Passage provided:
Synopsis

This report provides a short overview of the exploratory analysis of the text data to be used for the Capstone project for the Data Science Specialization along with a description of plans for the word prediction algorithm.

Data Preprocessing

Download the following packages if not already installed:

install.packages("stringi")
install.packages("tm")
install.packages("wordcloud")
install.packages("RColorBrewer")

These packages will be used in this project

library(dplyr)
## 
## Attaching package: 'dplyr'
## The following objects are masked from 'package:stats':
## 
##     filter, lag
## The following objects are masked from 'package:base':
## 
##     intersect, setdiff, setequal, union
library(ggplot2)
library(stringi)
library(knitr)
library(tm)

Information supplied:
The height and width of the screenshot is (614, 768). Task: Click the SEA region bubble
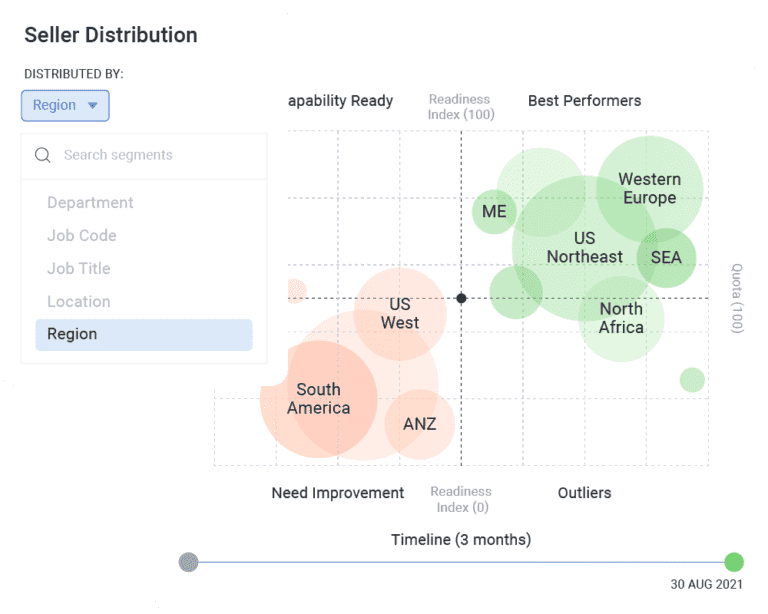[x=666, y=258]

Requirement 1: Translate this sentence from the capstone report into Spanish: "This report provides a short overview of the exploratory analysis of the text data to be used for the Capstone project for the Data Science Specialization along with a description of plans for the word prediction algorithm."
Requirement 2: Reproduce the capstone report word for word from "library(dplyr)" up to and including "library(stringi)".
Requirement 3: Name every package that the capstone report loads with a library() call.

Written answer 1: Este informe ofrece un breve resumen del análisis exploratorio de los datos de texto que se utilizarán en el proyecto Capstone de la Especialización en Ciencia de Datos, junto con una descripción de los planes para el algoritmo de predicción de palabras.

Written answer 2:
library(dplyr)
## 
## Attaching package: 'dplyr'
## The following objects are masked from 'package:stats':
## 
##     filter, lag
## The following objects are masked from 'package:base':
## 
##     intersect, setdiff, setequal, union
library(ggplot2)
library(stringi)

Written answer 3: dplyr, ggplot2, stringi, knitr, tm